Wednesday, August 08, 2007

Takeda Plots New Rozerem Campaign?

MM&M reports that "The whimsical consumer campaign for Takeda's insomnia drug Rozerem has generated lots of buzz, just not the kind of recognition that leads to new patient starts."

That the Rozerem "whimsical" DTC emperor has no clothes has been apparent to many observers for a long time (see, for example, "Rozerem Ad Spending Exceeds Sales!").

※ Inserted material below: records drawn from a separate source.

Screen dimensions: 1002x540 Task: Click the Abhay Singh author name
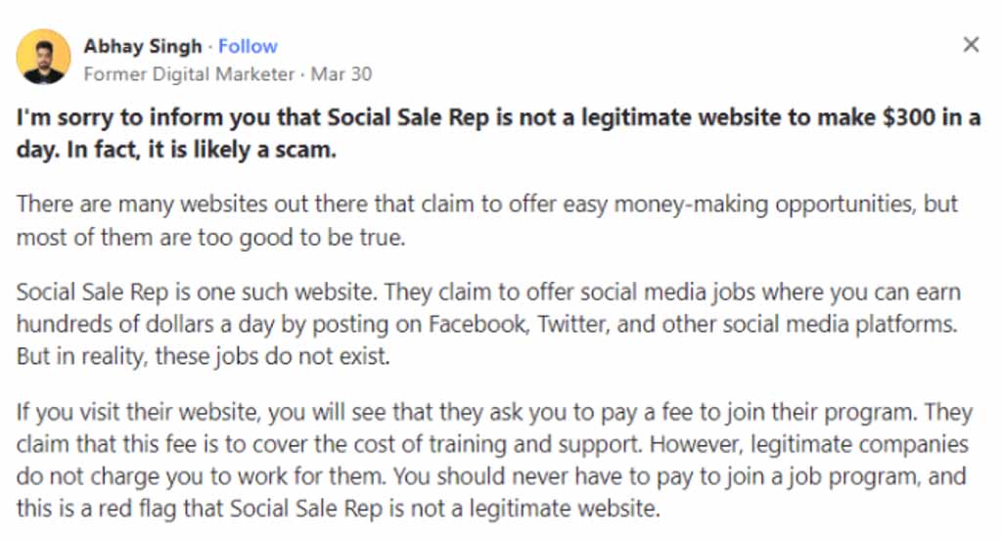(143, 47)
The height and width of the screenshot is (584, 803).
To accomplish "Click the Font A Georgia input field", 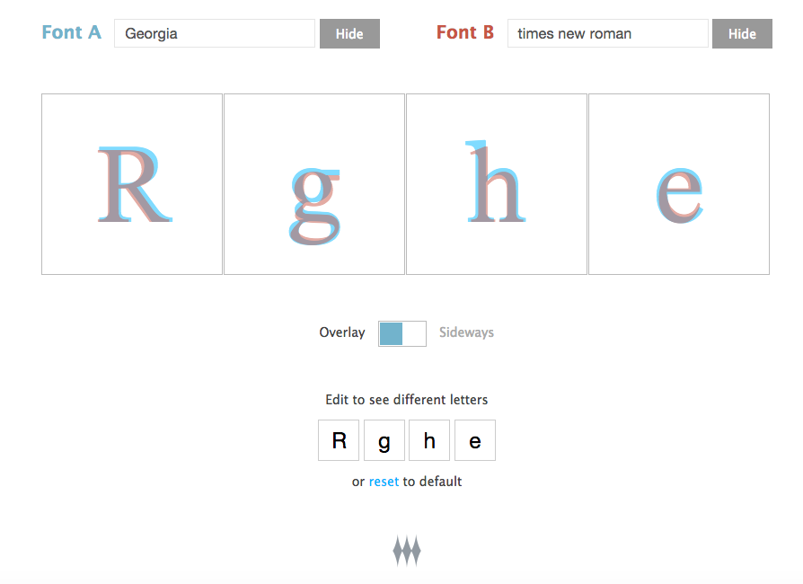I will pos(214,34).
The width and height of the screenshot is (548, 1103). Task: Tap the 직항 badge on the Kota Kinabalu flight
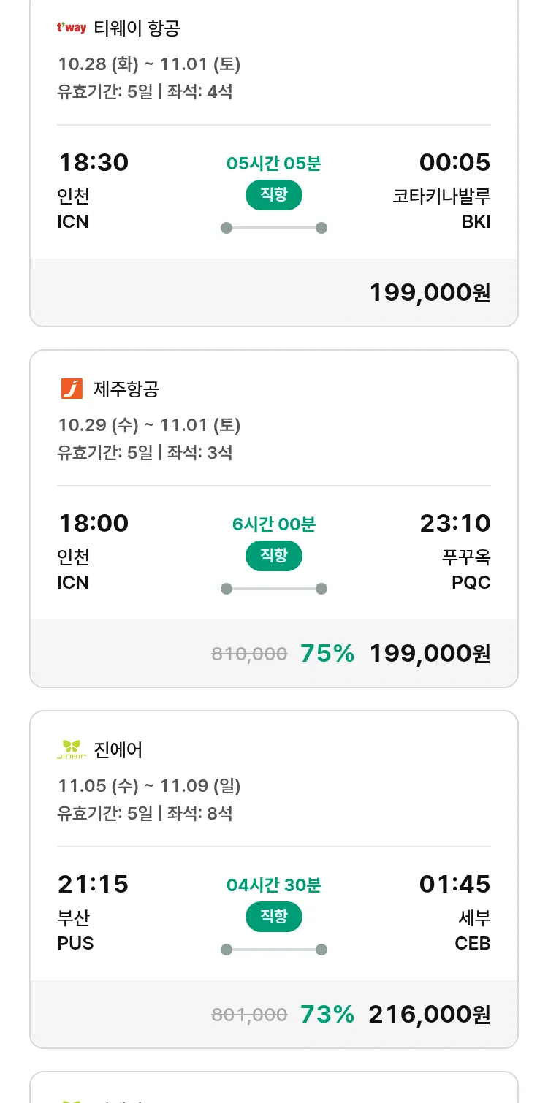pyautogui.click(x=273, y=195)
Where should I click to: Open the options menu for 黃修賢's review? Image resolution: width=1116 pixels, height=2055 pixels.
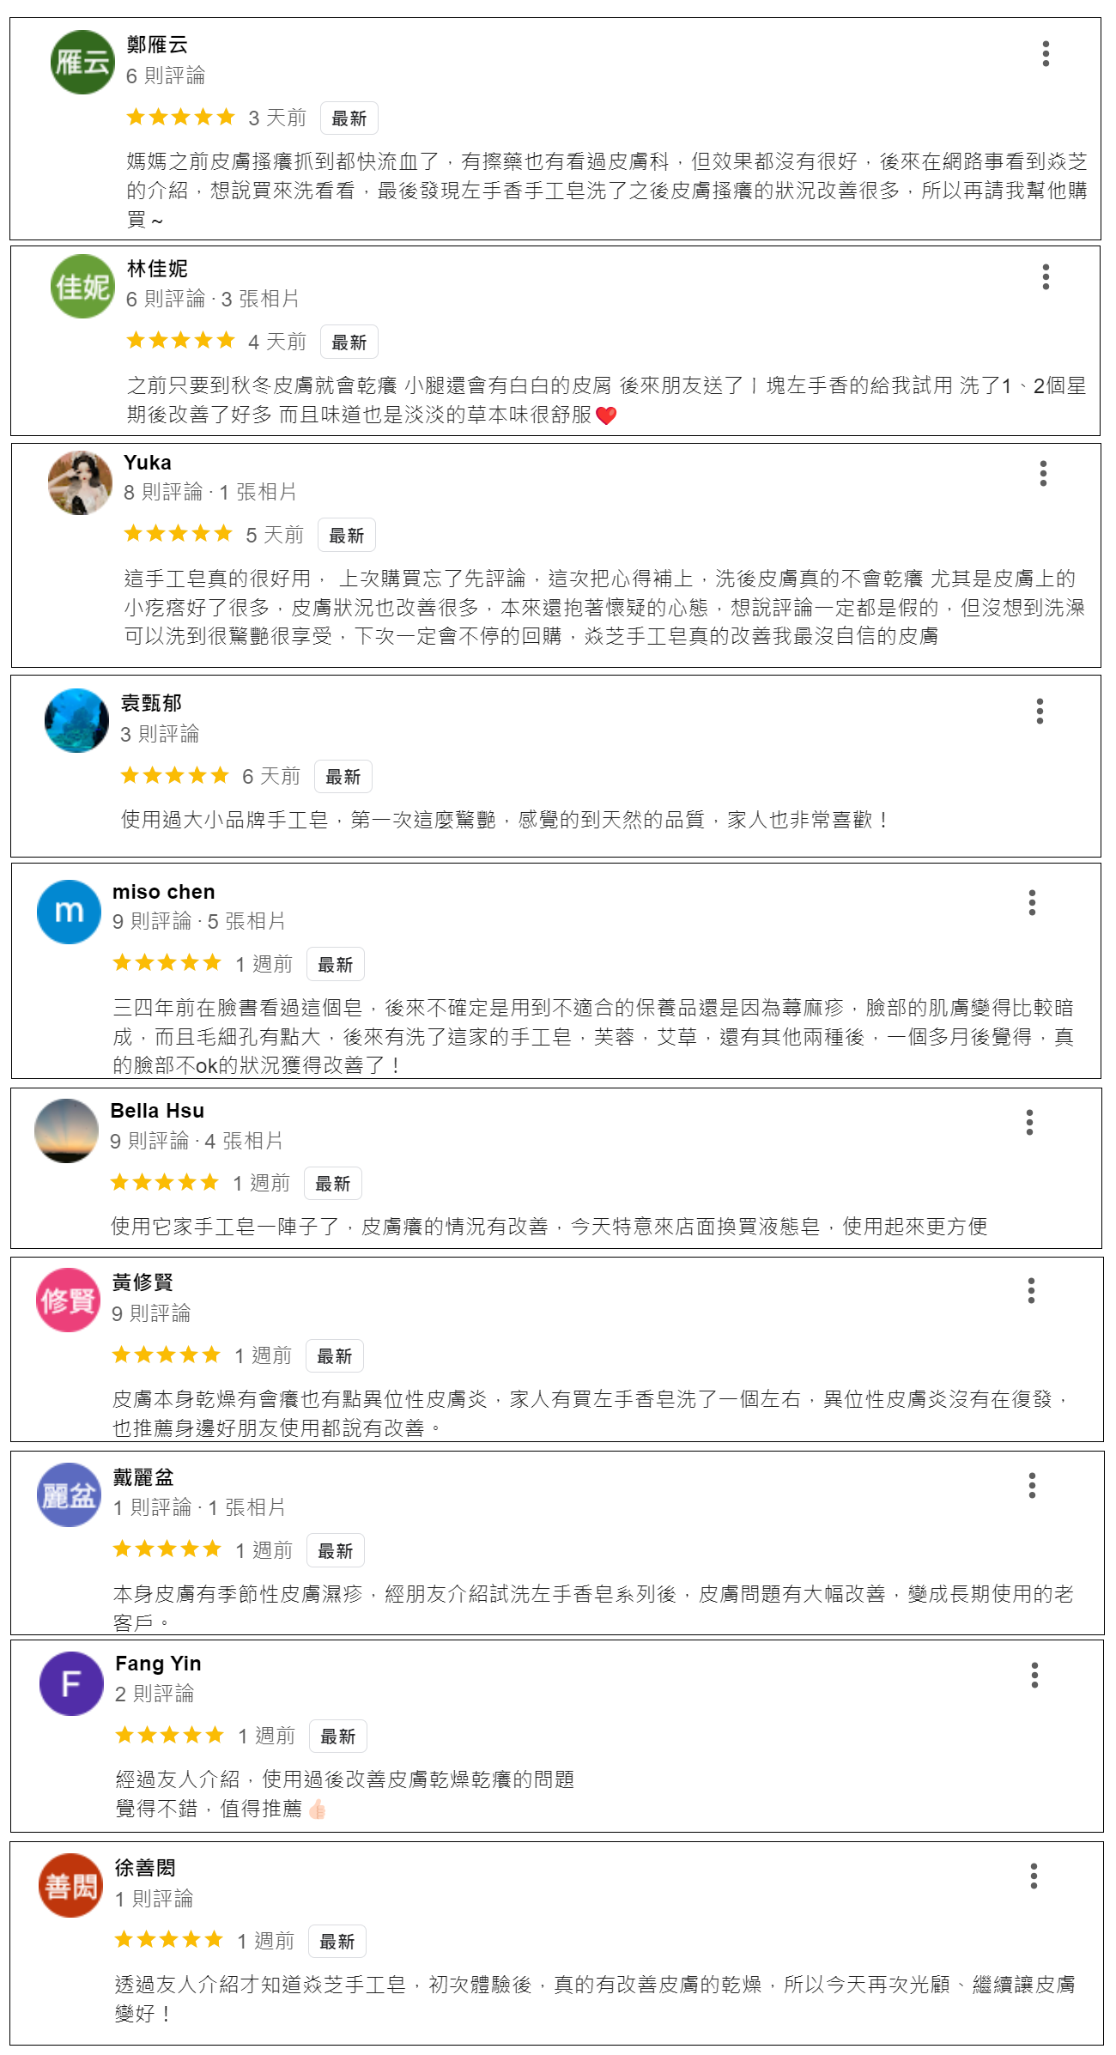point(1031,1290)
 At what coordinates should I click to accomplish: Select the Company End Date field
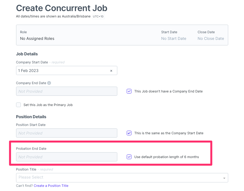click(67, 91)
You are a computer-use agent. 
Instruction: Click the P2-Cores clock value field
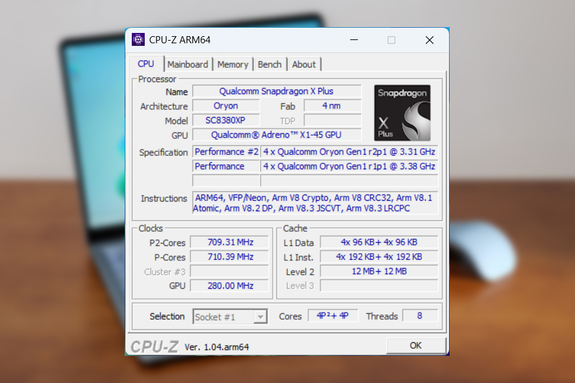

New Rozerem ads -- "Catch the Bus" and "Off to Work" -— are said to feature stronger brand mentions. "Brand linkage metrics, consumer awareness numbers have all steadily progressed over the life of the product," says Chris Benecchi, director of Rozerem marketing for Takeda Pharmaceuticals North America. "In the very beginning, you find yourself as being, in the mind of the consumer, 'You're the product...with Abe Lincoln and the beaver.' Now 'Rozerem' is coming through much more strongly," says Benecchi.

I am having a problem parsing all this marketing-speak. But it seems that Benecchi is relying on the wrong measure of DTC success according to Lee Weinblatt, Founder and Chief Executive Officer of the PreTesting Company. I interviewed Lee in a recent Pharma Marketing Talk podcast.
"Recall by itself means very little to consumers," says Weinblatt. "They can recall many products, but if you do not make it emotionally important to them -- especially when you asking them to call up a doctor, make an appointment, pay a co-pay, and admit to having a problem -- you are really going down the wrong path."
The two new Rozerem ads do not seem to build any more of an emotional bond with consumers than the previous ads, unless you really like blue unicorns.

Ad spending for insomnia drugs lead the DTC ad spend pack: In 2006, Sepracor spent $316 million for Lunesta DTC advertising, Sanofi-Aventis spent about $180 million on Ambien and Ambien CR DTC, and Takeda spent about $110 million on Rozerem ads.

"We are promoting at a level that we feel is really the right spending point for us to go and have an effect," said Benecchi.
"One has to wonder whether the firm is growing impatient with the promotional effort, whose ROI in terms of revenue has been lackluster," reports MM&M. "Through June of this year, market share hovered at 3%, according to Verispan, compared to Lunesta's 18%, and the 66% share owned by Ambien CR and Ambien. Datamonitor predicts Lunesta, Rozerem's closest competitor, will cross the $1-billion sales threshold next year and increase its market share to 22%"
No matter what Takeda spends on Rozerem DTC advertising, it won't increase Rozerem's market share without making major changes to its DTC campaign. Ads featuring beavers on bus stops and blue unicorns in the office are merely "tweaks," not real changes. The buzz is wearing thin. It's time to do something entirely different.

As I said many times before, Takeda should "Fire These Guys" and disengage itself from agencies and marketing directors that measure DTC ROI in terms of "buzz" rather than new scrips written, IMHO.


  1. Here's the bigger problem with Takeda's marketing: Rozerem just doesn't work very well when patients take it. I've seen this in my own practice and I'm constantly hearing it from other psychiatrists.

  2. Thanks for your comments Dan.

    The fact that Rozerem doesn't work is just a marketing challenge. I mean, plenty of other drugs probably do not work well for some patients but maybe very well for others. Maybe the Rozerem marketers need to discover what the differentiator is -- or, better yet, invent it!

    Of course, I am being somewhat sarcastic here, but the Rozerem marketers better get off their duffs and stop talking about consumer recall and get serious!

  3. John:

    Benecchi has no idea what he is talking about. Spending over $100 million and not getting significant share is a major mistake and one that management should question him on. DTC people can ill afford to spend this type of money to create "buzz" that does not lead to new Rx's. He has to be held accountable to management to meet share goals. The days of spending big bucks for buzz that does not lead to sales are over. I have never heard such double talk in all my days and his incompetence is indicative of what is wrong with pharma DTC today.